La integración de los transposones en un cromosoma se acompaña de una duplicación de generalmente 5-9 pb del cromosoma inmediatamente adyacente a los extremos de los elementos Tn. Los elementos transponibles se encuentran en eucariotas, por ejemplo, maíz, levadura, Drosophila, etc. y los genomas de ADN de ciertos virus causantes de cáncer (retrovirus) son similares en estructura a los elementos bacterianos de Tn.
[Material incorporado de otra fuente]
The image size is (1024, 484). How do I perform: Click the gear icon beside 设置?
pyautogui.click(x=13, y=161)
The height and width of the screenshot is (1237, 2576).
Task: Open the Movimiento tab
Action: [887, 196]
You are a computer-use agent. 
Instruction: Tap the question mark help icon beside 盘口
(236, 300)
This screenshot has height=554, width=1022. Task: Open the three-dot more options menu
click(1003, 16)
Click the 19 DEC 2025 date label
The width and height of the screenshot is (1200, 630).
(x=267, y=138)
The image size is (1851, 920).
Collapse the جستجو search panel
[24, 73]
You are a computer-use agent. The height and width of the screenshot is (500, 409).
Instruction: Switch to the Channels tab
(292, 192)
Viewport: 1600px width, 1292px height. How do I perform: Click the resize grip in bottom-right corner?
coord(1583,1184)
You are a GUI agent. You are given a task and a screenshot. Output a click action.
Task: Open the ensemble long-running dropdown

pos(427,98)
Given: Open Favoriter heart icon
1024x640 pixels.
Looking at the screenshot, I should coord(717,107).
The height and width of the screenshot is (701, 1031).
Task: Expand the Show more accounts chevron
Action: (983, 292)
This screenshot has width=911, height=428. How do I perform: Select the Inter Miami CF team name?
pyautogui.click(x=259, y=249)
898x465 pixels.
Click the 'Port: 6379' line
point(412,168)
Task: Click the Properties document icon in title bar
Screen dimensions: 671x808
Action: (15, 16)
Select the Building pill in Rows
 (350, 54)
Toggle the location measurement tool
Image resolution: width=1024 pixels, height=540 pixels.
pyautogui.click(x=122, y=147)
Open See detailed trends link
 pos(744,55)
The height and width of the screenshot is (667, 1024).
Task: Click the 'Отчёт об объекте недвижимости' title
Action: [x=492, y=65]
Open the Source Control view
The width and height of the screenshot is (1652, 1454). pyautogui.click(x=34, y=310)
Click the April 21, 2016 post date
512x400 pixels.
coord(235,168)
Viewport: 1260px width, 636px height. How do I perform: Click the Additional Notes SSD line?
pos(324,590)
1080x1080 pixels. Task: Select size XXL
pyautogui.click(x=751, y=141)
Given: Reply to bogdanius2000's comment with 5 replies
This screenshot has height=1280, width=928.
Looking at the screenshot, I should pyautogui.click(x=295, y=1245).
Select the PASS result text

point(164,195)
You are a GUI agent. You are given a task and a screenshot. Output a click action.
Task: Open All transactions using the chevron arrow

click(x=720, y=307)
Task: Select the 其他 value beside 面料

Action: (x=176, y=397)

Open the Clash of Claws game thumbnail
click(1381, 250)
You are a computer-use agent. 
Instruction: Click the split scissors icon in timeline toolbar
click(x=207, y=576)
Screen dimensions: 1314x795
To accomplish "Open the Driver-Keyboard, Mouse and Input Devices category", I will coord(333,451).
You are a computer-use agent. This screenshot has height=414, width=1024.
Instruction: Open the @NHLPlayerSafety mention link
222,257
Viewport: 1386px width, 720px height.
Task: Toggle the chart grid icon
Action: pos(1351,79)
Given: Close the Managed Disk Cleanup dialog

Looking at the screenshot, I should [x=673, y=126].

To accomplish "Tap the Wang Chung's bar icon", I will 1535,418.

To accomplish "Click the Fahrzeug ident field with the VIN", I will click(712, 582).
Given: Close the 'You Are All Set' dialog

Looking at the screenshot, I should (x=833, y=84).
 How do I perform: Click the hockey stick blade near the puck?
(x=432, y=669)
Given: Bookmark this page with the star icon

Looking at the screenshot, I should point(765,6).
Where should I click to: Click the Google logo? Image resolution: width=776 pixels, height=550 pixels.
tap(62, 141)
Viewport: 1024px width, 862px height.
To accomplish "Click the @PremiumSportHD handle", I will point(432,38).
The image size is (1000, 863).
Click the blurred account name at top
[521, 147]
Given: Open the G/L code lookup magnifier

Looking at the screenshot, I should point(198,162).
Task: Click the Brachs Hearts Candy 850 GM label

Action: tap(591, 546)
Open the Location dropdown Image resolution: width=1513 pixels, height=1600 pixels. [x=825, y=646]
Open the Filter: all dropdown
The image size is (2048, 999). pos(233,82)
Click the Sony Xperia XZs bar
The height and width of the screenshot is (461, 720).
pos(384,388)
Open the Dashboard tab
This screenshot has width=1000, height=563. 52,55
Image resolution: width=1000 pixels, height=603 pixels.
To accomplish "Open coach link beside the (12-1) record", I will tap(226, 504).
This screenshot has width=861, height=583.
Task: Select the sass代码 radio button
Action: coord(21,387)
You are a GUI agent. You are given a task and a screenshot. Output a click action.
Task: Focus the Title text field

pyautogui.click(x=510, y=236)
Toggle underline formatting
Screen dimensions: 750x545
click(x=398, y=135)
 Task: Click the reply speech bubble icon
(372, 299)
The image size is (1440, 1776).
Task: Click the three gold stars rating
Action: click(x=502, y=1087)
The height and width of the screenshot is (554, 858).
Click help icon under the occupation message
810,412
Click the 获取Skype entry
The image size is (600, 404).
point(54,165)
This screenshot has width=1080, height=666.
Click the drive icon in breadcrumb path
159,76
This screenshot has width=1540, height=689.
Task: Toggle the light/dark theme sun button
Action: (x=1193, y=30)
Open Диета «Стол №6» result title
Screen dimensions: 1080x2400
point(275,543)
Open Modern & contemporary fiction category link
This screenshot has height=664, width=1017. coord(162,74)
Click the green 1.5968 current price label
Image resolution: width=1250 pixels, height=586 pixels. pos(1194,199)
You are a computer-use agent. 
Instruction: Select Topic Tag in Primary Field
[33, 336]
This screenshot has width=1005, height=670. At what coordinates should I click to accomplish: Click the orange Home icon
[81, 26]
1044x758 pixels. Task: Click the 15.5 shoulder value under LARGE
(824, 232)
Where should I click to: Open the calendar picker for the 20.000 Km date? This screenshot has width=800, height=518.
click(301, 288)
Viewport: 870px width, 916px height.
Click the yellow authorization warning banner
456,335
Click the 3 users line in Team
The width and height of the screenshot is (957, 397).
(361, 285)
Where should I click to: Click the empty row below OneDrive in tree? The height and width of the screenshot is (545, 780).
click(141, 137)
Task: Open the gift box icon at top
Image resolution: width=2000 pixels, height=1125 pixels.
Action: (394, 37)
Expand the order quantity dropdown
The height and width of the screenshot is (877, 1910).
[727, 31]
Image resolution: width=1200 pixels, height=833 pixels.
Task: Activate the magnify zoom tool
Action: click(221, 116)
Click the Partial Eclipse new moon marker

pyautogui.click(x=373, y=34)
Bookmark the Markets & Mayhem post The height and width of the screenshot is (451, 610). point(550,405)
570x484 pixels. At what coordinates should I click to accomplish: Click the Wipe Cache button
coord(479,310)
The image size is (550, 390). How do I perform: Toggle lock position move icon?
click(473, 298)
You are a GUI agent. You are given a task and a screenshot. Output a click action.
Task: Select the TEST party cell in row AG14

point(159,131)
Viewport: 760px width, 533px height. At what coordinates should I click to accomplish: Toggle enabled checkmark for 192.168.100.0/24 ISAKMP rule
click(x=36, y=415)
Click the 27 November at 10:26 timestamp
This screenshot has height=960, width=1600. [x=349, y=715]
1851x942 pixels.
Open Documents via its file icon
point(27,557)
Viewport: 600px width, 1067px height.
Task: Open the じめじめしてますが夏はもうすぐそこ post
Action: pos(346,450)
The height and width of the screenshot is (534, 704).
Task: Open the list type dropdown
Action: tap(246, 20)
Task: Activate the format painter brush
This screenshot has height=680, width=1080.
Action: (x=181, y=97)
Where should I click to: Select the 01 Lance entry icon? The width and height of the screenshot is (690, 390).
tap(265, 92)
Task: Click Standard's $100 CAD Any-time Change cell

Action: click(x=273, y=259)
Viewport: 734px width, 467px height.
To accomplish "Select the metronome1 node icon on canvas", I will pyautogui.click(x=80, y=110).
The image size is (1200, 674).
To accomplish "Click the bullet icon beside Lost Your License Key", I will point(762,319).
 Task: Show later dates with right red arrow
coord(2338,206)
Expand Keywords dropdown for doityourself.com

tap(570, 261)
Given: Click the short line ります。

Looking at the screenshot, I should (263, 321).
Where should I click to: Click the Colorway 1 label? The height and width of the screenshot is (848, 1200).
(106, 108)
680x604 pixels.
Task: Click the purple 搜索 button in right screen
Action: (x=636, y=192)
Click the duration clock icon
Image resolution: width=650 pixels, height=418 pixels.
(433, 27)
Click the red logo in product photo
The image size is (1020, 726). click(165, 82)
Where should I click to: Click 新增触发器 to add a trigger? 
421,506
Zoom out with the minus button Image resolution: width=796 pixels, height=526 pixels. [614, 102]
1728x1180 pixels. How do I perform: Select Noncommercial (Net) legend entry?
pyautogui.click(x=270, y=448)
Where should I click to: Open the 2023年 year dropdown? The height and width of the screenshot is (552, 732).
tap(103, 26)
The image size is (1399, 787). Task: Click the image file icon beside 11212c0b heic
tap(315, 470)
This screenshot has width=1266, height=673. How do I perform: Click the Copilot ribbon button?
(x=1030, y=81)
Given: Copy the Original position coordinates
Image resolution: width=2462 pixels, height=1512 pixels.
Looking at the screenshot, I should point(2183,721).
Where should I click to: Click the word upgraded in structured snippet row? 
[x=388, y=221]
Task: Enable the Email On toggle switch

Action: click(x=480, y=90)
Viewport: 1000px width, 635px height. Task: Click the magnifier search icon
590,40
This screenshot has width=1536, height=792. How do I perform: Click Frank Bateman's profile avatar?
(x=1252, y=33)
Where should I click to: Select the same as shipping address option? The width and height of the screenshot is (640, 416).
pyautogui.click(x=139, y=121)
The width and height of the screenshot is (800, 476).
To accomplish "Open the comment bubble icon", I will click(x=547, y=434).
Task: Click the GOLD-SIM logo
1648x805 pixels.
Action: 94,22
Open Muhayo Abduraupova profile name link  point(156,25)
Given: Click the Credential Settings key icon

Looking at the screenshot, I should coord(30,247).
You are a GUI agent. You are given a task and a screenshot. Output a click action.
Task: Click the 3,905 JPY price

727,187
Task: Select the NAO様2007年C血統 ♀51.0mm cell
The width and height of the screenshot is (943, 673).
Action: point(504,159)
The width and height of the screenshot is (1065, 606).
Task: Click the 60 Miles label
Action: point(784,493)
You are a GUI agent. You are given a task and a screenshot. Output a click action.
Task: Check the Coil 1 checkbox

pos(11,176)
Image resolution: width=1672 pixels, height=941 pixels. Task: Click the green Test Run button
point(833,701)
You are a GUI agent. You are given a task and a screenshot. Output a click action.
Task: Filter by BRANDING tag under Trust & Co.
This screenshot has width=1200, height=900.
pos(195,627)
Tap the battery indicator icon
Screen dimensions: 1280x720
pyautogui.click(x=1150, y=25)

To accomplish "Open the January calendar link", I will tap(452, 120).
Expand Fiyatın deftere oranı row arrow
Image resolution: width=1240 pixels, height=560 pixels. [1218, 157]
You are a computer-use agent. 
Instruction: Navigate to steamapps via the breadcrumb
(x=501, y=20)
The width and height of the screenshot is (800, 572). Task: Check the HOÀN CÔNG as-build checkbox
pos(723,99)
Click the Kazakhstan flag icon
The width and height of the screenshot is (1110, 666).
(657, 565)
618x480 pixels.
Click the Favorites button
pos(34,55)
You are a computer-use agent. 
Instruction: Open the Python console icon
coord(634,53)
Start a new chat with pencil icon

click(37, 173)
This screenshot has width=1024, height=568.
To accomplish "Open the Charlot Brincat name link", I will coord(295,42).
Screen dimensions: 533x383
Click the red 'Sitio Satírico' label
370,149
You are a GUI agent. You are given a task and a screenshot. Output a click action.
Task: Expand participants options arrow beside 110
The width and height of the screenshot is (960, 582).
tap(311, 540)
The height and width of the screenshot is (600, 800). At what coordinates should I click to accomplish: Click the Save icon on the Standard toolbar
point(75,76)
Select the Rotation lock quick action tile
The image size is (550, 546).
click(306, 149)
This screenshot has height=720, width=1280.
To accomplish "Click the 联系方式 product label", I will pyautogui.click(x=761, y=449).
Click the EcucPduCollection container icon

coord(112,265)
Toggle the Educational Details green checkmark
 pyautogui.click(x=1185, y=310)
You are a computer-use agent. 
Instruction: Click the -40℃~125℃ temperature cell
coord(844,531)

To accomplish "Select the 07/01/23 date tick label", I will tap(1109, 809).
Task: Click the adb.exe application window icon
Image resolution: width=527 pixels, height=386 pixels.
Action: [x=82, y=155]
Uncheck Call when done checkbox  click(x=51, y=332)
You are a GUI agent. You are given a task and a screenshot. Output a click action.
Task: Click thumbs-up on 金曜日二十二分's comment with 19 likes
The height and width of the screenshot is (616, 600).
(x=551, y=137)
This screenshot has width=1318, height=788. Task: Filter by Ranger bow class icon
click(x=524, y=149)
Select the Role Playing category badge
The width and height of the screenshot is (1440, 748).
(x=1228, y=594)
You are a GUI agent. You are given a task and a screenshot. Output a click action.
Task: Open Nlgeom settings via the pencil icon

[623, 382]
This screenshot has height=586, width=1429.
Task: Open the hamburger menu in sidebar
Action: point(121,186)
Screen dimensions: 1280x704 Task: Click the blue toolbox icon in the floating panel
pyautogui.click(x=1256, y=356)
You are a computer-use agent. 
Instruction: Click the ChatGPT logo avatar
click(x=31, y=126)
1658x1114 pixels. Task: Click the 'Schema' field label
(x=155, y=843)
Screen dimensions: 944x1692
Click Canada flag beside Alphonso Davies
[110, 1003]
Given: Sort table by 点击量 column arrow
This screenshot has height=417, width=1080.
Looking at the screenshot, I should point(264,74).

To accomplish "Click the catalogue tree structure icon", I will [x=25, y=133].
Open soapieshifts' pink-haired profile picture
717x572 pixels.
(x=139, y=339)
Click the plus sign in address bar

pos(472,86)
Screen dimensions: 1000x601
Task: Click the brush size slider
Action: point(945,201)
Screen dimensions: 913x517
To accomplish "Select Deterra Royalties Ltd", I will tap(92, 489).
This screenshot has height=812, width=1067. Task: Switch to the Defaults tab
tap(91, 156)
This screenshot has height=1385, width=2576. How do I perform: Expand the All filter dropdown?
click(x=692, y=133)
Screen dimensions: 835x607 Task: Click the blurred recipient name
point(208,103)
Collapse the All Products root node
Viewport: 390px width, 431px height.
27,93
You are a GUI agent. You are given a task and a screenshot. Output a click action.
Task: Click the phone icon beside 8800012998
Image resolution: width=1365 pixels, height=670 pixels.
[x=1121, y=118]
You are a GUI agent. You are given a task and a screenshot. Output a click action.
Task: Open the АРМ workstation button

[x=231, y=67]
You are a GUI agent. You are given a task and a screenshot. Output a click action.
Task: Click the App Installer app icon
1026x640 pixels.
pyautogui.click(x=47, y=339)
Los elementos controladores de los eucariotas también se denominan elementos transponibles y son similares en estructura al transposón bacteriano (elementos T n ). En algunos transposones, los elementos IS en ambos extremos son idénticos, por ejemplo, IS1 en Tn9, pero en otros pueden estar estrechamente relacionados pero no son idénticos, por ejemplo, IS 10L e IS 10R en Tn 10 .. Cuando los dos elementos IS de un transposón es idéntico, cualquiera de los dos elementos puede promover la transposición, pero cuando son diferentes, pueden diferir en la capacidad funcional, de modo que la transposición puede depender principalmente de uno de los dos elementos.

Los eventos generales durante la inserción de transponentes son los siguientes:

1. Se producen roturas escalonadas en el ADN objetivo.

2. Los transposones se unen a los extremos sobresalientes de una sola hebra y

3. Los espacios restantes se llenan generando las repeticiones del ADN objetivo en el sitio de inserción.

La transposición puede ser conservativa o replicativa. En la transposición conservadora, los transposones se mueven fuera del sitio y se insertan en un sitio nuevo, dejando una rotura de doble cadena en el ADN objetivo en el sitio anterior.

La rotura de doble hebra así producida puede o no repararse, por ejemplo, IS10, Tnl0, etc. Pero en la transposición replicativa, se produce una nueva copia del transposón que se inserta en un nuevo sitio de destino. Como resultado, el sitio original permanece sin cambios. Un grupo de transposones relacionados con Tn A se mueven de esta manera.

Los elementos controladores del maíz y otros eucariotas se pueden agrupar en dos clases: (1) autónomo y (2) no autónomo. Los elementos autónomos tienen la capacidad de cortar y transponer. Pero los elementos no autónomos no tienen la capacidad de transponerse; se transponen solo cuando un miembro autónomo de la misma familia está presente en otras partes del genoma. Los elementos no autónomos pueden derivarse de elementos autónomos por la pérdida de funciones de transacción necesarias para la transposición.

Categorías:

Los genomas eucariotas también poseen una variedad de elementos transponibles, que se clasifican en las siguientes dos categorías:

1. Transposones:

Son comparables a los transposones bacterianos y no tienen vida fuera del genoma, por ejemplo, los elementos controladores del maíz. Junto con los transposones bacterianos y los elementos IS, forman un grupo de elementos a menudo considerados como ADN egoísta, ya que se preocupan principalmente por su propia propagación.

2. Retroposons:

Estos elementos son copias de ADN de virus de ARN llamados retrovirus o derivados de dichas copias e incluso pueden haber perdido la capacidad de transposición. Estos elementos también generan repeticiones directas cortas del ADN objetivo durante su inserción.

Ejemplo de un transposón:

Tn 3 transposón de E. coli. La estructura molecular de este transposón ha sido resuelta. Tn3 tiene 4957 pb y contiene tres genes, como tnpA, tnpR y bla, que codifican respectivamente las siguientes proteínas; transposasa que tiene 1015 aminoácidos y requerida para la transposición; un represor (o resolvase) que contiene 185 aminoácidos que regula la enzima transposasa y β-lactamasa que confiere resistencia al antibiótico ampicilina. La repetición invertida de aproximadamente 38 pb se produce en ambos lados del Tn 3.